Se transportarmos essa cena para a Rue Saint Honoré, um dos endereços mais chiques de Paris, Nêgo, com sua autenticidade e charme natural, teria lugar garantido entre os grandes bares da cidade. Ali, onde a sofisticação é a norma, onde as vitrines exibem os últimos lançamentos das grandes grifes e os cafés exalam um ar de elegância, esse rapaz-avô se sentiria em casa.
A barraca dele, com toda a sua simplicidade, seria um sopro de ar fresco no meio do luxo e do formalismo. Paris, com sua tradição de bistrôs e brasseries, certamente acolheria o jeito despretensioso e ao mesmo tempo cativante de Nêgo, onde o atendimento é pessoal e o ambiente é uma extensão da casa de cada cliente.
Os parisienses, tão acostumados ao requinte, talvez se surpreendessem com a informalidade de Nêgo, mas logo se renderiam ao seu carisma.
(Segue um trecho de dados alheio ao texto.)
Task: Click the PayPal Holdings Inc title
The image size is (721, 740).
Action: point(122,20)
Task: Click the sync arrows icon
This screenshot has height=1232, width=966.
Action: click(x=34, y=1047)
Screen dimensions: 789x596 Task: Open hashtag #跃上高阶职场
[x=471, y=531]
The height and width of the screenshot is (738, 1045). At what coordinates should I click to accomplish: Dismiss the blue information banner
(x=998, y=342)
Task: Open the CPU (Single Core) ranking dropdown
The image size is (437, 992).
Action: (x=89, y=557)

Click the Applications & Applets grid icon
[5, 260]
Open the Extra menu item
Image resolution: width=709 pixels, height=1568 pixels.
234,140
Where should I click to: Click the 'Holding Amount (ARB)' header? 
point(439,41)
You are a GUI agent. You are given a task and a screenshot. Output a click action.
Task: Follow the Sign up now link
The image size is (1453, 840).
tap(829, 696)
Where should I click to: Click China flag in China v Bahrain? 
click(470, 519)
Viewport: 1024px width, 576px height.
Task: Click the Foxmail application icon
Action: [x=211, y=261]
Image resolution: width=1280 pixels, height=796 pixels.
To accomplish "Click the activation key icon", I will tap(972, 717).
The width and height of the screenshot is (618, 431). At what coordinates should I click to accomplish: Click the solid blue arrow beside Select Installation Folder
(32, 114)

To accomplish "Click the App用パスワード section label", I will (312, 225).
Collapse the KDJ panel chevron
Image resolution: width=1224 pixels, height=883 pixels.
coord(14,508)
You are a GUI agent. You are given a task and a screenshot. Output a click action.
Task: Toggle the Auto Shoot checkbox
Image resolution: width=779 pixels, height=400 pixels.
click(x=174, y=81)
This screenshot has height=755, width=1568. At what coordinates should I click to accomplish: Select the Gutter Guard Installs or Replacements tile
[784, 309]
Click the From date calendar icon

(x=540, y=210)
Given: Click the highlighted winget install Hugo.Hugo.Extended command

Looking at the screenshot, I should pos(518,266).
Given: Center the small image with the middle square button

Chego a imaginá-los sentados em cadeiras de praia, bebendo uma caipirinha ao som de um forró tocando ao fundo, enquanto Nêgo, com sua habilidade única de criar conexões, faz cada um se sentir especial.
No fim das contas, Nêgo provaria que a hospitalidade e o calor humano não dependem de luxos ou formalidades. Em qualquer lugar do mundo, seja nas praias de Pernambuco ou nas ruas de Paris, um bom anfitrião é aquele que sabe acolher com o coração, e nisso, Nêgo seria imbatível.
Paris pode até ter seus cafés históricos e seus chefs renomados, mas, com certeza, haveria uma nova atração na Rue Saint Honoré: o Bar de Nêgo, onde cada cliente sairia não só satisfeito, mas também com uma história para contar e um sorriso no rosto. Tudo isso regado aos bolinhos de peixe, charque, carne de sol e outras iguarias que a esposa Fau sabe preparar com receitas sofisticadas, de sabores inigualáveis. A propósito, a pedida para este fim de semana é uma cioba frita. Quem chegar cedo, garante uma mesa.